# TAREFA
Reproduza a parte do trecho sobre a retomada do Tribunal do Júri em Tatuí que vai de "A pauta, divulgada" a "avenida Donato Flores.", substituindo "pauta" por "lista".

Tribunal do Júri retoma trabalhos dia 6

Julgamentos serão realizados em plenário no mês que vem e março; casos são de homicídio, tentativa de homicídio e femicídio

O TJ (Tribunal do Júri) do fórum da comarca de Tatuí retoma os trabalhos no próximo dia 6 de fevereiro. Na data, os membros do júri popular serão convocados para participar da primeira sessão de julgamentos do ano.

A pauta, divulgada pelo primeiro promotor de Justiça, Carlos Eduardo Pozzi, conta com cinco casos. Entre eles, a revisão da pena do primeiro feminicídio ocorrido em Tatuí, a partir de recurso de apelação apresentada pelo membro do Ministério Público junto ao Tribunal de Justiça de São Paulo. O promotor não concordou com a sentença.

No dia 6, serão julgados Marcelo Silva Nilsen, Diogo Aparecido Barbosa Gaspar e Erique Siqueira. Os três são acusados de terem colaborado para o homicídio de Evandro Francisco Campos Soares, assassinado em 2011. A vítima foi encontrada “desovada” em um carrinho de feira, na avenida Donato Flores.

O crime ficou conhecido como caso do “Gato Felix”, apelido de João Batista de Siqueira. Ele e Alex Carriel (conhecido como Alex Boituva) teriam executado a vítima, sendo condenados a 18 anos e 17 anos de prisão, respectivamente.

# DADOS FORNECIDOS
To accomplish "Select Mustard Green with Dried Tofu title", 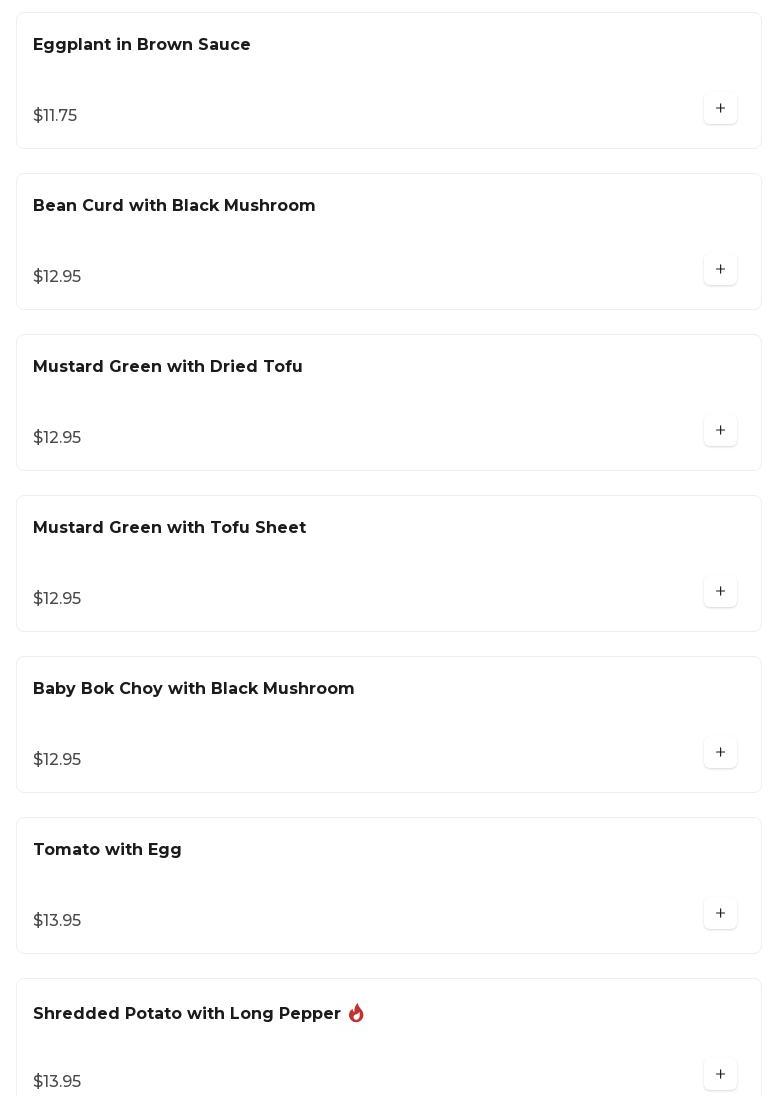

# RESOLUÇÃO
A lista, divulgada pelo primeiro promotor de Justiça, Carlos Eduardo Pozzi, conta com cinco casos. Entre eles, a revisão da pena do primeiro feminicídio ocorrido em Tatuí, a partir de recurso de apelação apresentada pelo membro do Ministério Público junto ao Tribunal de Justiça de São Paulo. O promotor não concordou com a sentença.

No dia 6, serão julgados Marcelo Silva Nilsen, Diogo Aparecido Barbosa Gaspar e Erique Siqueira. Os três são acusados de terem colaborado para o homicídio de Evandro Francisco Campos Soares, assassinado em 2011. A vítima foi encontrada “desovada” em um carrinho de feira, na avenida Donato Flores.